Work to complete:
Your reply should consist only of the lines from the one with "Instruction: Expand the" through the end of the entries, transcribed exactly. Pictures stay out.

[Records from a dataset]
****
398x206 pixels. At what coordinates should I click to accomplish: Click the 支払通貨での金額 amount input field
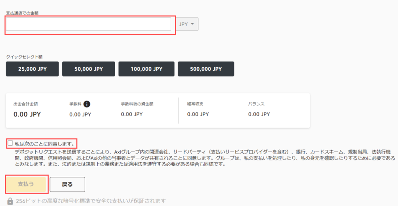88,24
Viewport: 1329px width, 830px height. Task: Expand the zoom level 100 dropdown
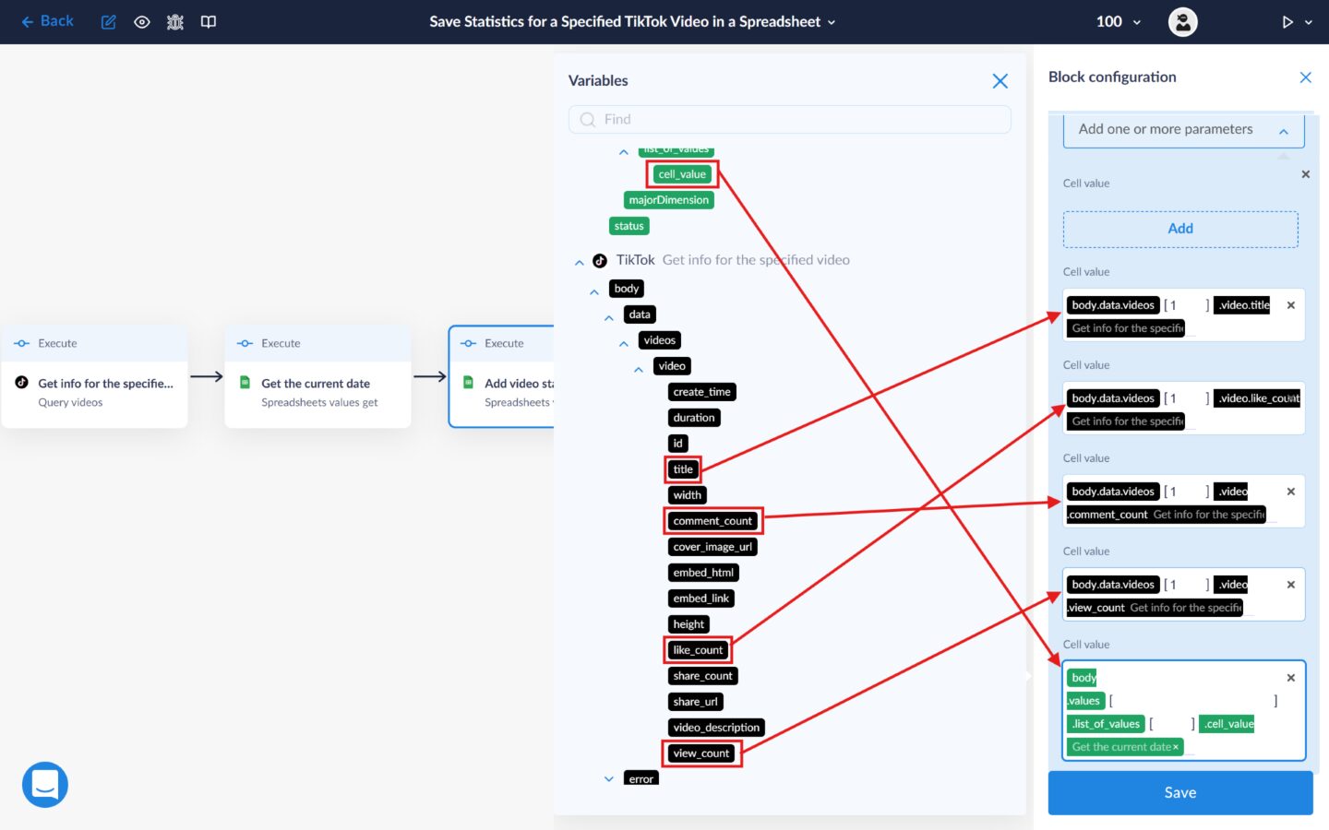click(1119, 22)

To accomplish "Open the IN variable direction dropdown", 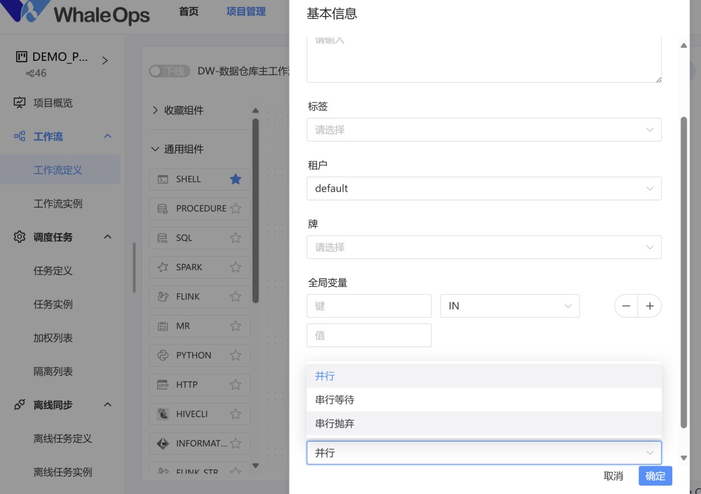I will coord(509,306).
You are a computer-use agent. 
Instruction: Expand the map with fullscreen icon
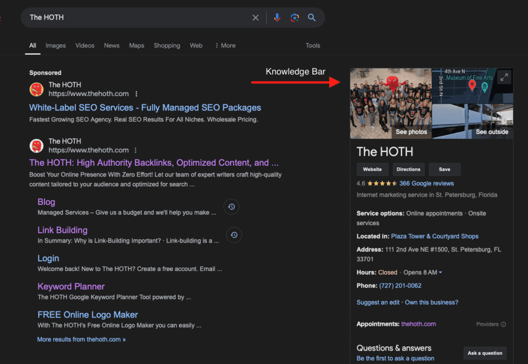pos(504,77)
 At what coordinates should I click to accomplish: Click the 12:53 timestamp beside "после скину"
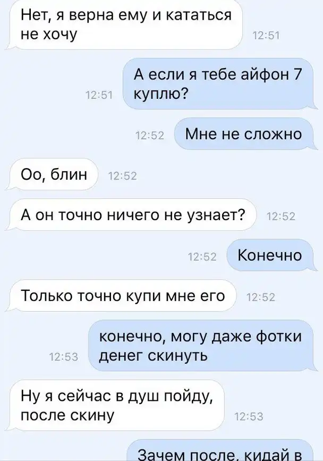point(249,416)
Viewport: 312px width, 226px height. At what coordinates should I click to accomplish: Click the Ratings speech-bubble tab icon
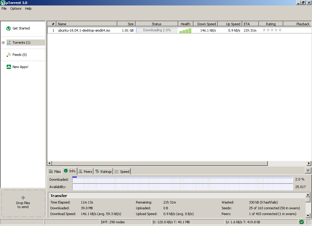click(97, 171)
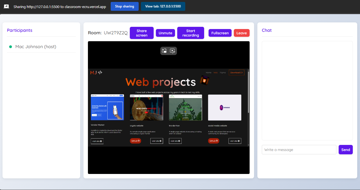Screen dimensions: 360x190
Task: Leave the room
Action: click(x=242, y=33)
****
Exercise result:
Instruction: Expand the map with fullscreen icon
pos(504,77)
 At what coordinates should I click to accomplish: Click the 12:53 timestamp beside "после скину"
point(249,416)
Viewport: 312px width, 226px height. At what coordinates should I click to accomplish: Click the Ratings speech-bubble tab icon
click(97, 171)
Screen dimensions: 360x190
Task: Leave the room
Action: click(x=242, y=33)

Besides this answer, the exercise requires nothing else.